TEXTO DE LECTURA:
══════════════════════════════

MH. La peste del siglo XIV afectó muy duramente a la Península Ibérica, hasta el punto de que, según se dice, el monarca castellano Alfonso XI murió a causa de esta enfermedad en 1350, durante el sitio de Gibraltar. ¿Qué efectos tuvo esa epidemia, u otras análogas, en la evolución de la Reconquista y en la sociedad del momento?
MALQ. Alfonso XI de Castilla murió víctima de “la primera y grande pestilencia” durante el asedio de Gibraltar, en marzo de 1350. Su Crónica da cuenta del suceso a la vez que describe algunos aspectos de la epidemia, que tuvo una incidencia fuerte pero diversa en unos u otros reinos y regiones. Parece que mucho mayor en el tercio norte peninsular, con pérdidas de hasta el 40 por 100 de la población en Navarra y en Cataluña, y algo menor en zonas sureñas menos pobladas entonces. El descenso de población continuó debido a los retornos de la epidemia y sólo se invirtió la tendencia ya entrado el siglo XV.

══════════════════════════════

MATERIAL DE PARTIDA:
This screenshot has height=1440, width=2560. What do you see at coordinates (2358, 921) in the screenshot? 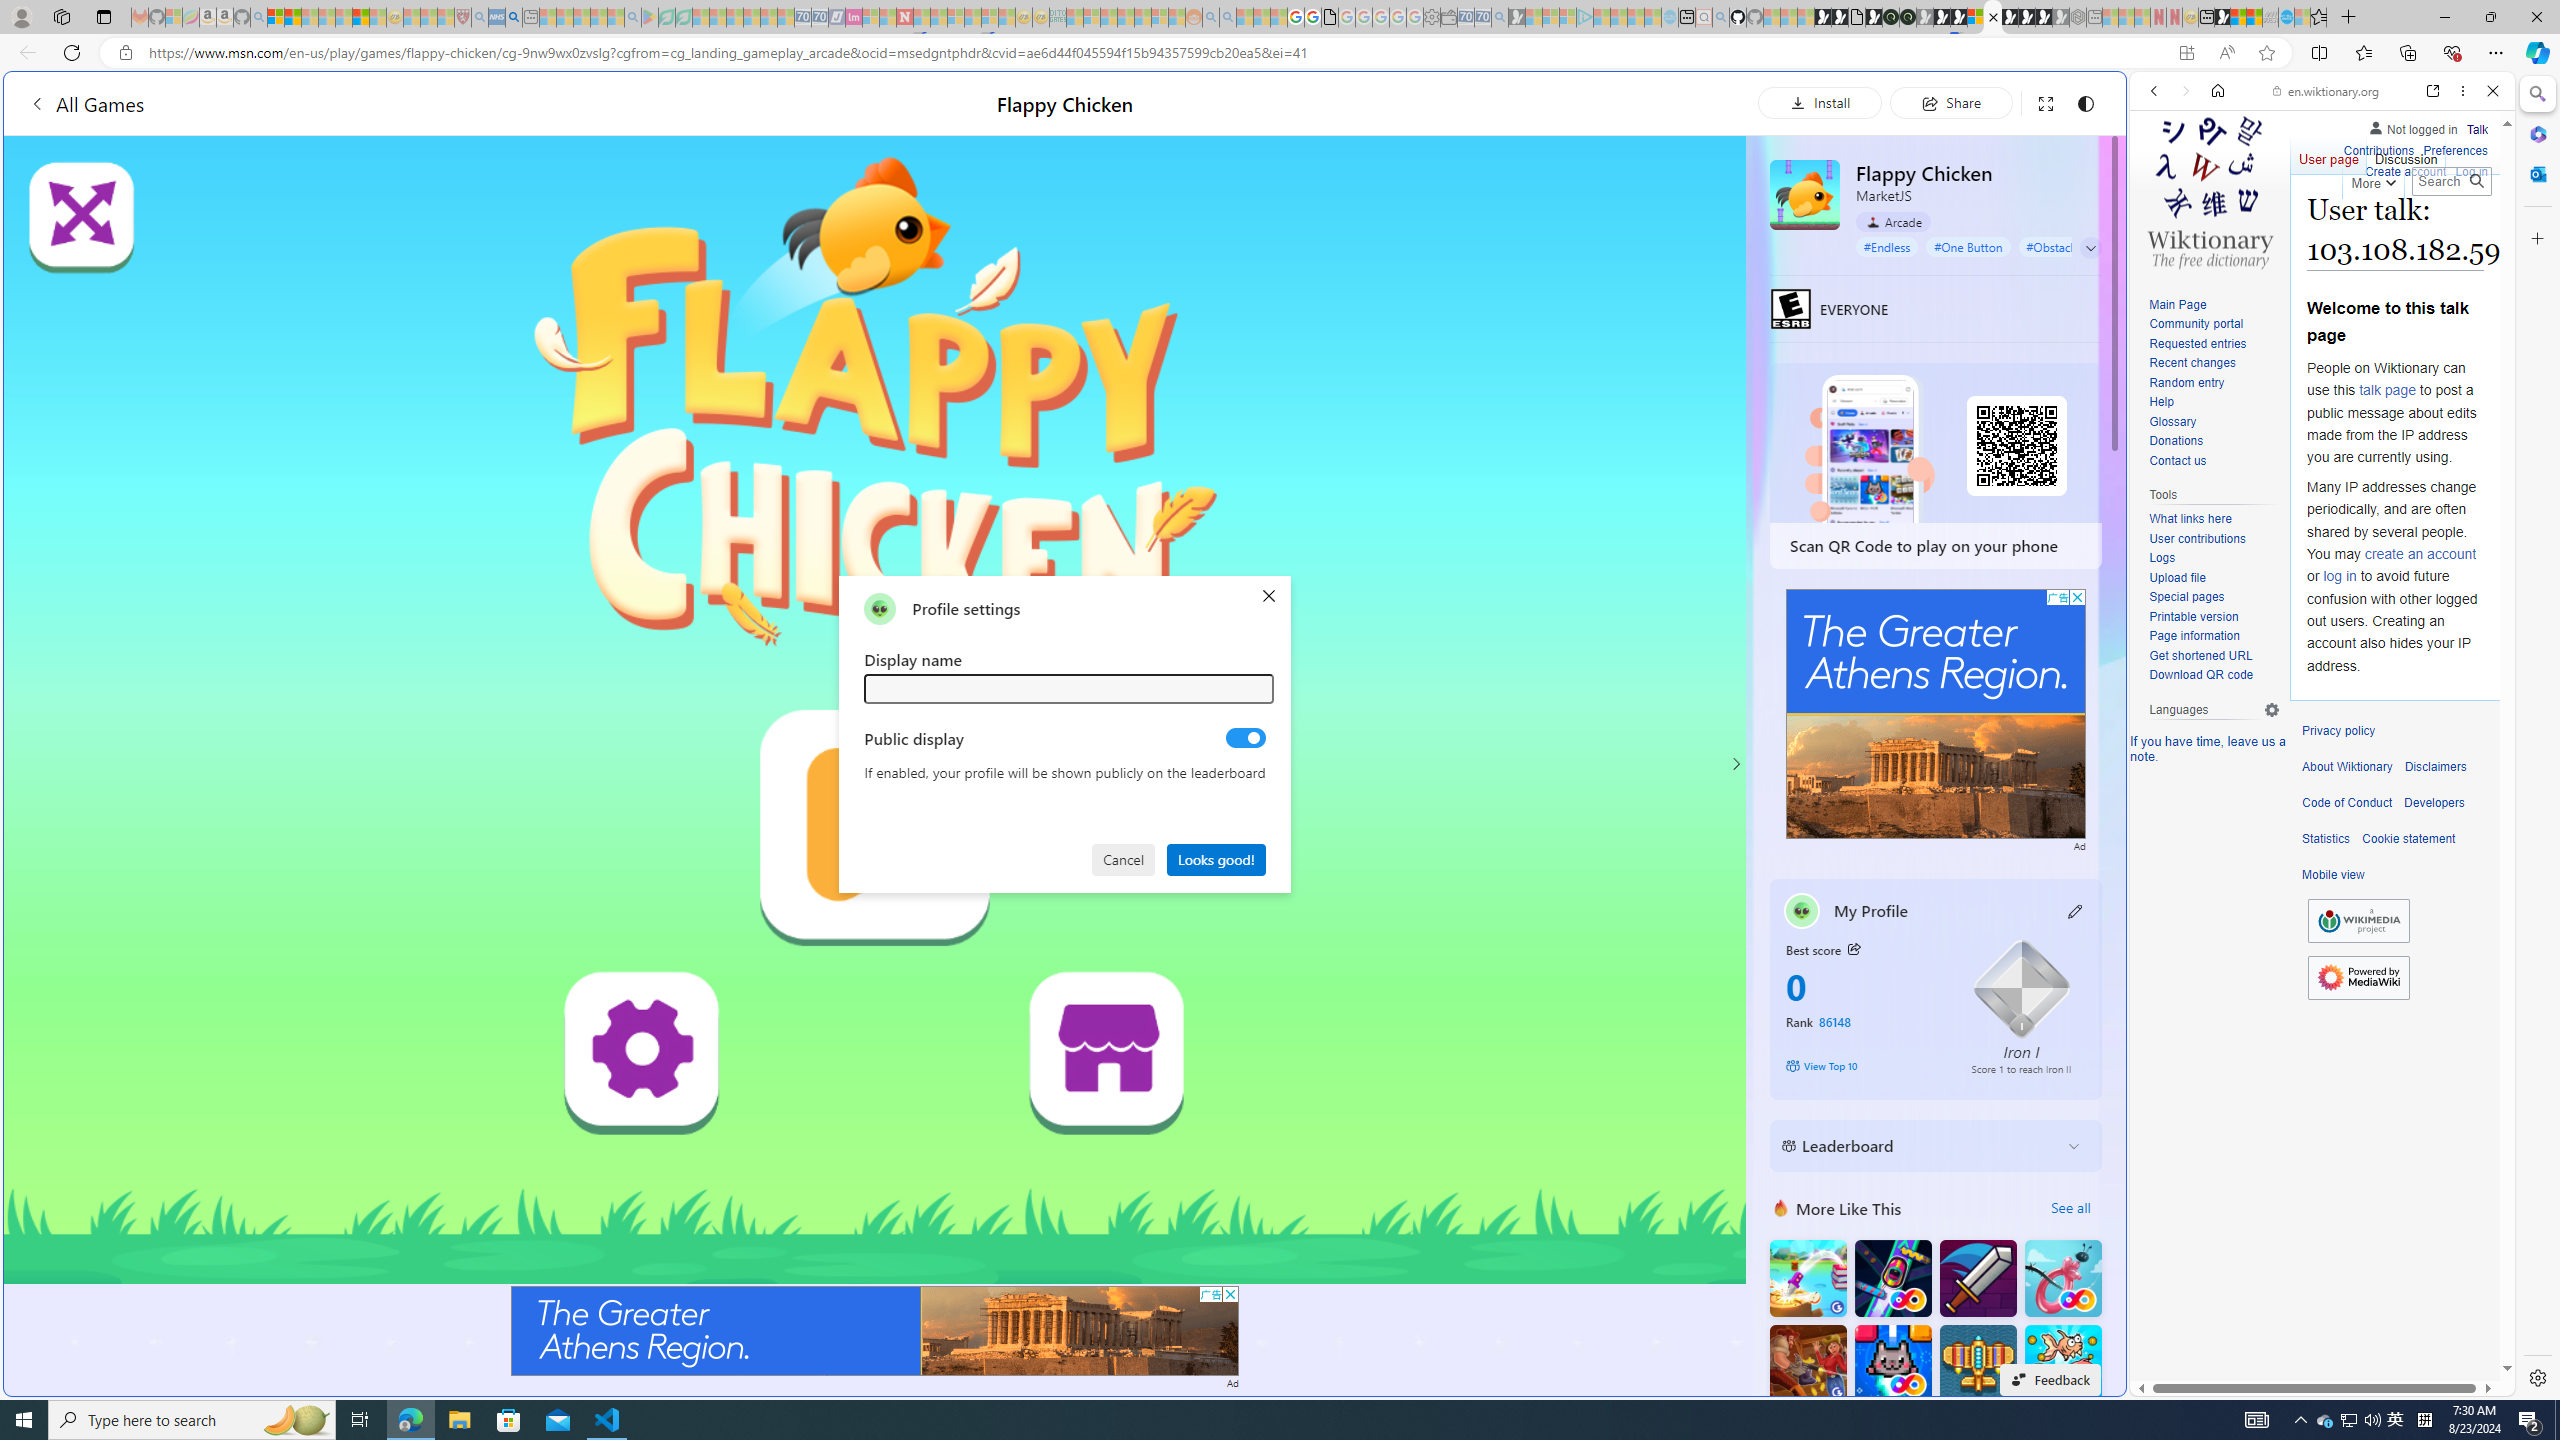
I see `AutomationID: footer-copyrightico` at bounding box center [2358, 921].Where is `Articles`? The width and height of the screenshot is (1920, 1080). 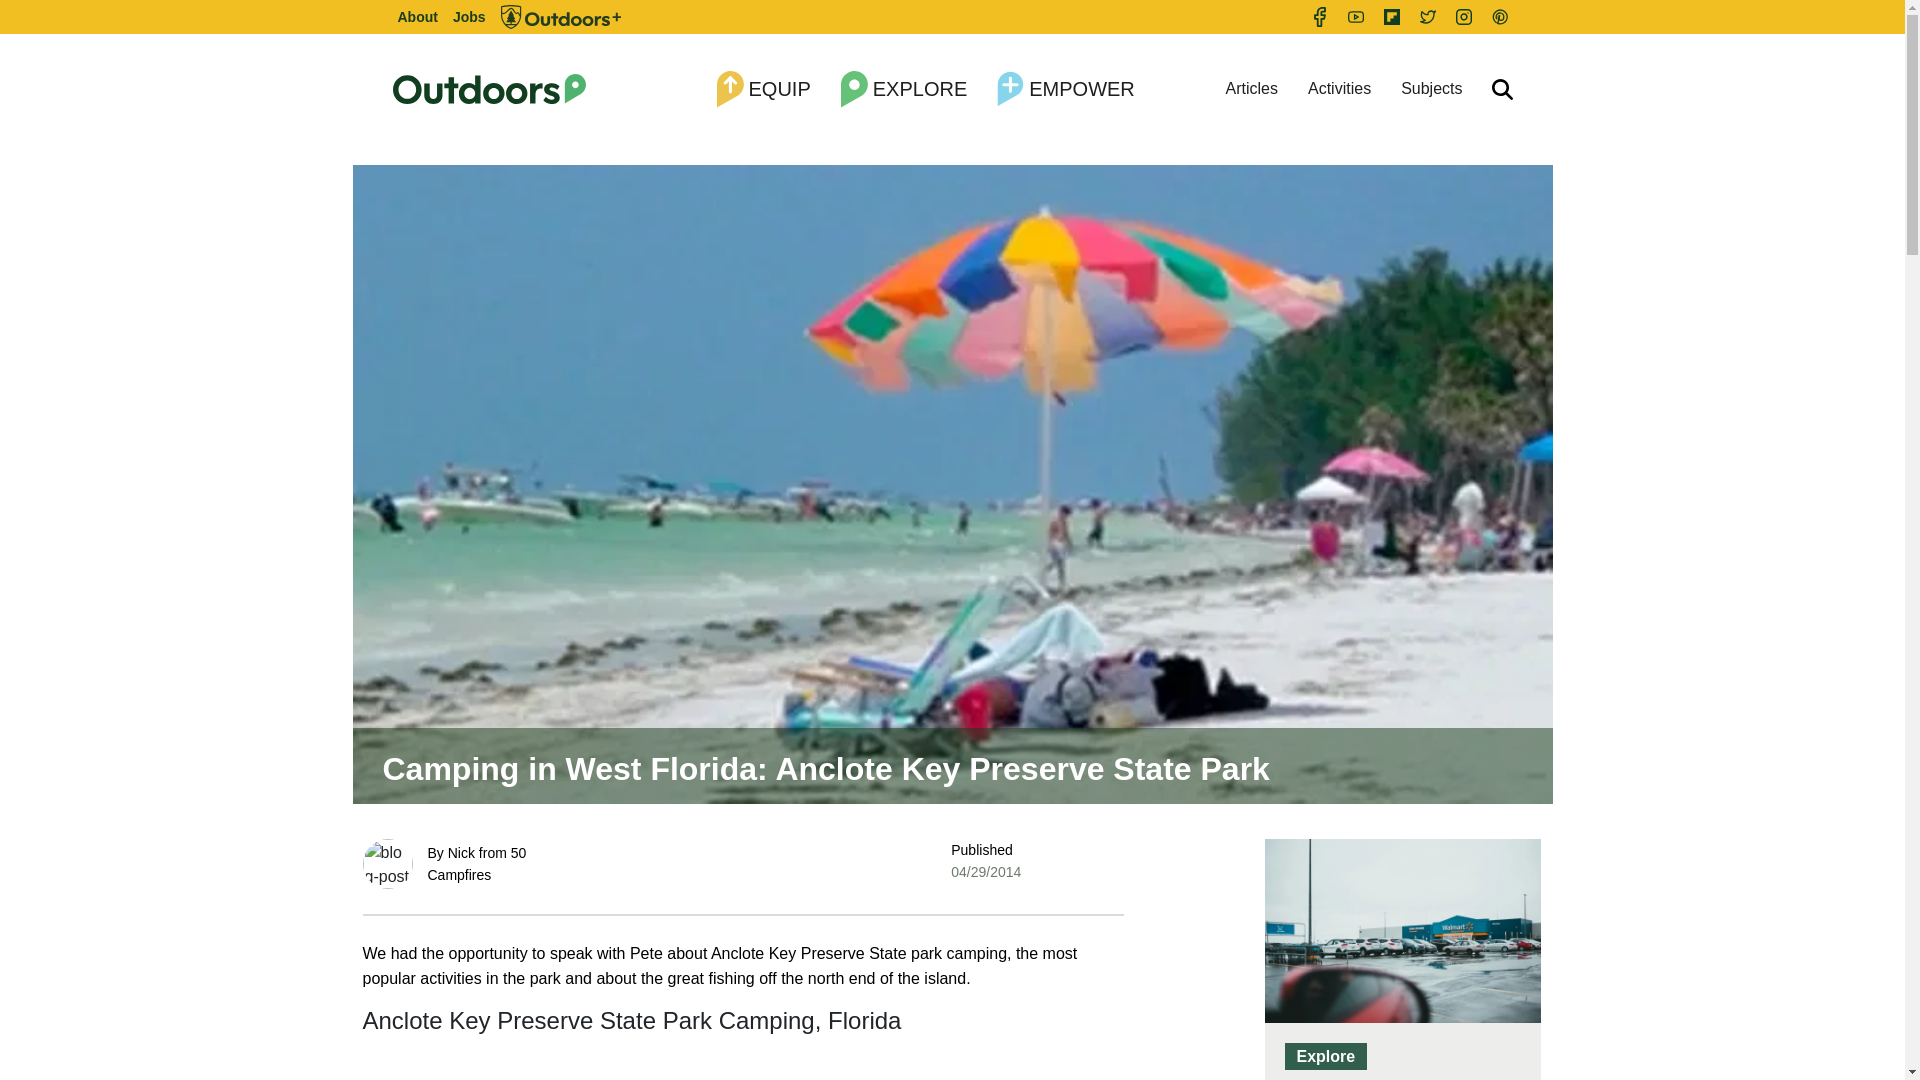
Articles is located at coordinates (1252, 88).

══════════════════════════════

TAREAS PROPUESTAS:
- 1) Copia del texto de lectura, sin ningún cambio, el fragmento que va desde «MALQ. Alfonso XI» hasta «el siglo XV.», ambos incluidos.
- 2) ¿Concuerdan con el texto de lectura las siguientes afirmaciones? Responde sí o no a cada una y cita textualmente las palabras que lo deciden.
(a) Alfonso XI murió durante el asedio de Gibraltar en marzo de 1350.
(b) La epidemia afectó con la misma intensidad a todos los reinos y regiones.
(c) El descenso de población se invirtió antes de que terminara el siglo XIV.

SOLUCIONES POR TAREA:
- 1)
MALQ. Alfonso XI de Castilla murió víctima de “la primera y grande pestilencia” durante el asedio de Gibraltar, en marzo de 1350. Su Crónica da cuenta del suceso a la vez que describe algunos aspectos de la epidemia, que tuvo una incidencia fuerte pero diversa en unos u otros reinos y regiones. Parece que mucho mayor en el tercio norte peninsular, con pérdidas de hasta el 40 por 100 de la población en Navarra y en Cataluña, y algo menor en zonas sureñas menos pobladas entonces. El descenso de población continuó debido a los retornos de la epidemia y sólo se invirtió la tendencia ya entrado el siglo XV.

- 2)
(a) Sí: «murió víctima de “la primera y grande pestilencia” durante el asedio de Gibraltar, en marzo de 1350».
(b) No: «tuvo una incidencia fuerte pero diversa en unos u otros reinos y regiones».
(c) No: «sólo se invirtió la tendencia ya entrado el siglo XV».